Sudan’s turmoil, the world needs to act
Editorial, Pittsburgh Post-Gazette
June 09, 2004 — Sudan is an African country that has been tormented by intermittent civil war virtually since its independence in 1956. Therefore, any apparent progress toward peace there must be viewed as tentative, and requiring careful nurturing if it is to prevail.
Thus it is with the power-sharing agreement signed in Nairobi, Kenya, last month between the government in Khartoum and the rebel movement in the south, the Sudanese People’s Liberation Movement. The first reason for continued concern is that these two organizations — the government based in the north, dominated by Muslims, and the SPLM, based in the south, predominantly Christian or animist — have made peace before and then resumed fighting.
Any peace between them is by its nature fragile and will require international support. Sudan’s neighbors do pay attention to the problem. Kenya in particular has hosted talks between the Sudanese government and SPLM for long periods of time to try to enable them to reach agreement.
The United States has sought to play a constructive role as well. Former U.S. Sen. John Danforth, just nominated by President Bush to become the new U.S. ambassador to the United Nations, has served as special envoy to the talks between the two Sudanese parties.
The other, quite disturbing aspect of the overall situation in Sudan at present is, however, the largely unrelated problem of the Darfur region, in the west of the country along its border with Chad.

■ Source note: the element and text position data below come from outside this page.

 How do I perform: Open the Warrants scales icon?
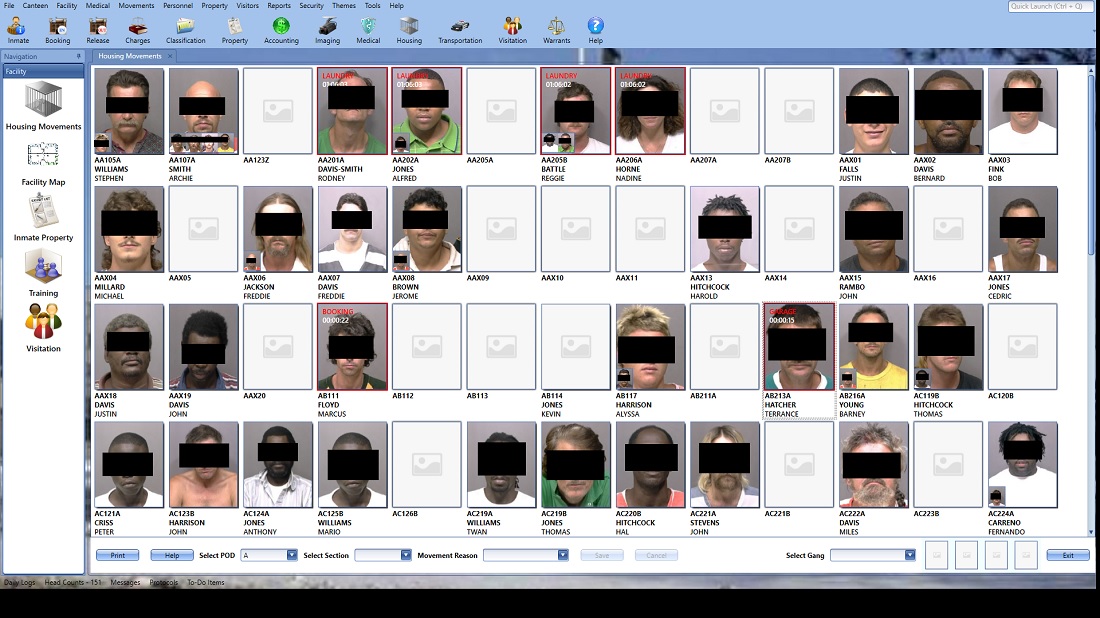click(x=556, y=30)
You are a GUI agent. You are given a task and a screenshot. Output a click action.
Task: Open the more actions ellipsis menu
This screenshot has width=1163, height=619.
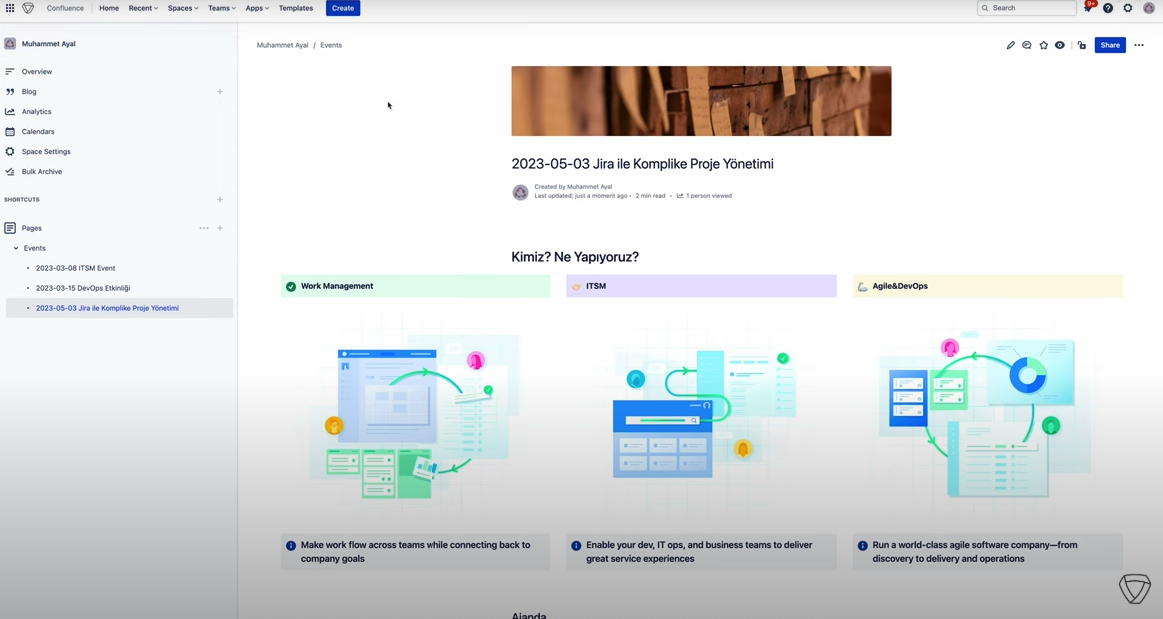coord(1139,45)
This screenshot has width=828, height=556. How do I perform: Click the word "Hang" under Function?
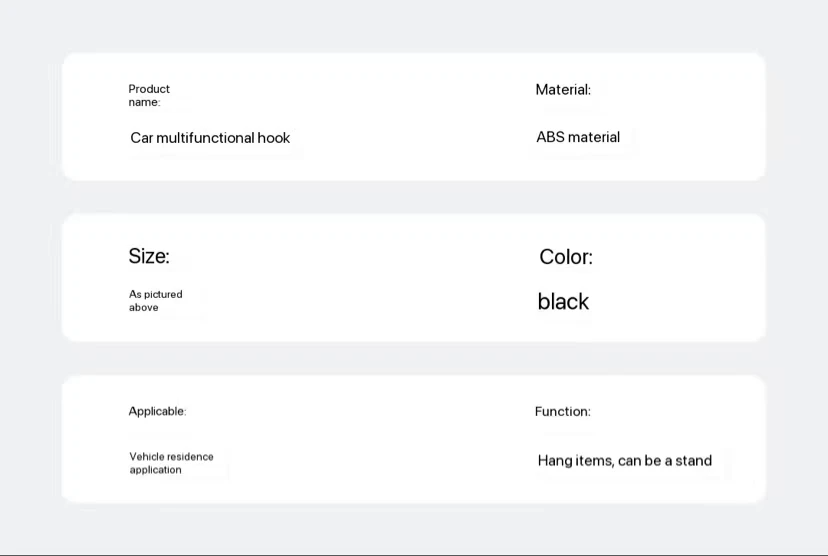[555, 461]
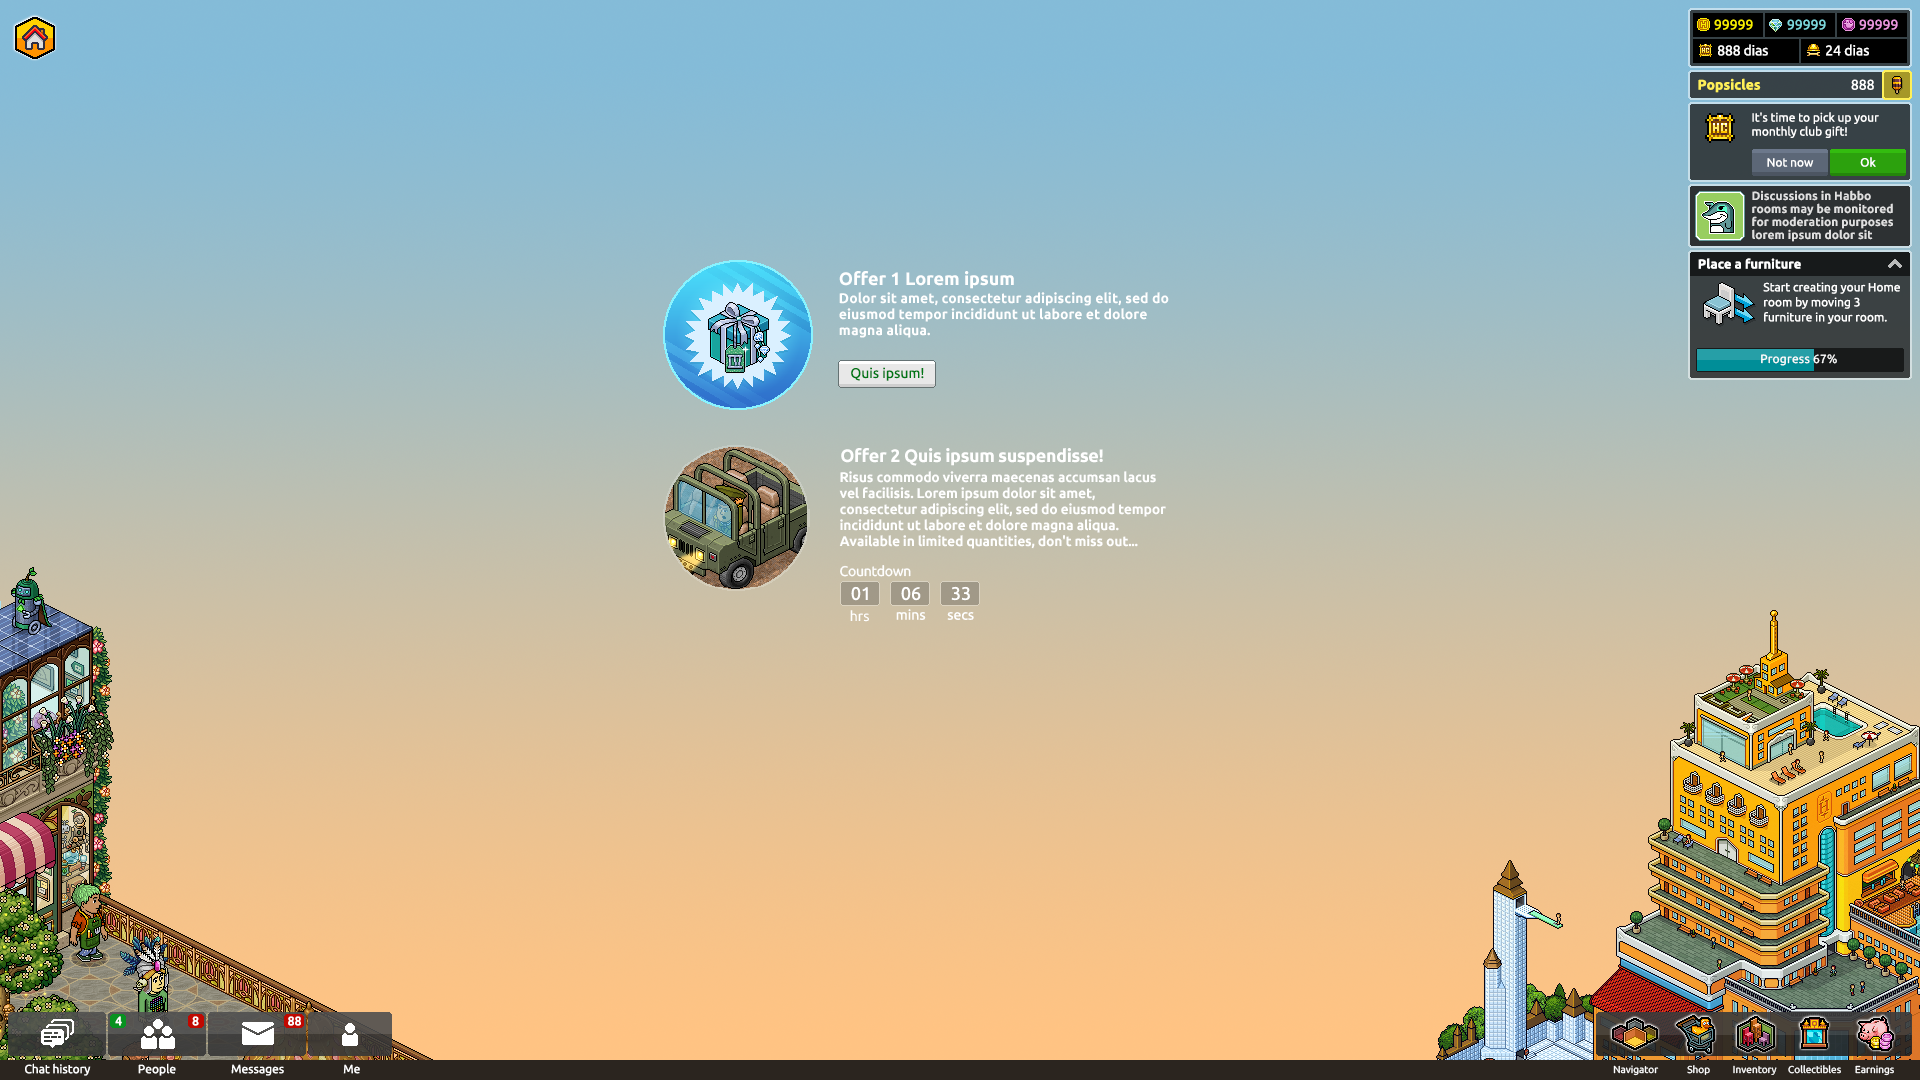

Attacks by a militia, the janjawid, reportedly supported by the Sudanese government, have driven thousands of people from their homes and already killed many, through direct violence or through the results of displacement. The numbers and widespread locations of the victims involved, the poor economic circumstances of the region, and its isolation make the delivery of humanitarian assistance extremely difficult. Access to the Darfur from either the Sudanese and Chadian side is difficult. The Sudanese government is not making it easy, wishing to limit international involvement in the region.
The combination of circumstances in the Darfur is beginning to cause United Nations agencies and other humanitarian bodies to talk about a disaster the magnitude of Rwanda in 1994, where upwards to a million people died. The conflict in the Darfur is not religious — all parties are Muslim — and is being called genocide by some parties since the fighting is occurring on the basis of tribal affiliation.
The United Nations, short of resources as usual, and a United States stretched thin by its commitments in Iraq, Afghanistan and elsewhere have not stepped up to the plate yet with regard to Darfur. The United Nations is hard-pressed to find peacekeeping forces for its other missions in Africa, including, most recently, the Democratic Republic of Congo, where fighting has again flared up.
At the same time, the world is going to have to do something about Darfur, and soon. The alternative is that nations will realize years from now, as they do with Rwanda, that hundreds of thousands of people died — from war or starvation or disease — without the world having acted to prevent or contain the disaster at the time.
There is no excuse — war on terror, insecurity in Iraq, whatever — for the United States, the United Nations and the Europeans to do nothing while this occurs. The Darfur problem needs high-level attention now, and it needs more than words.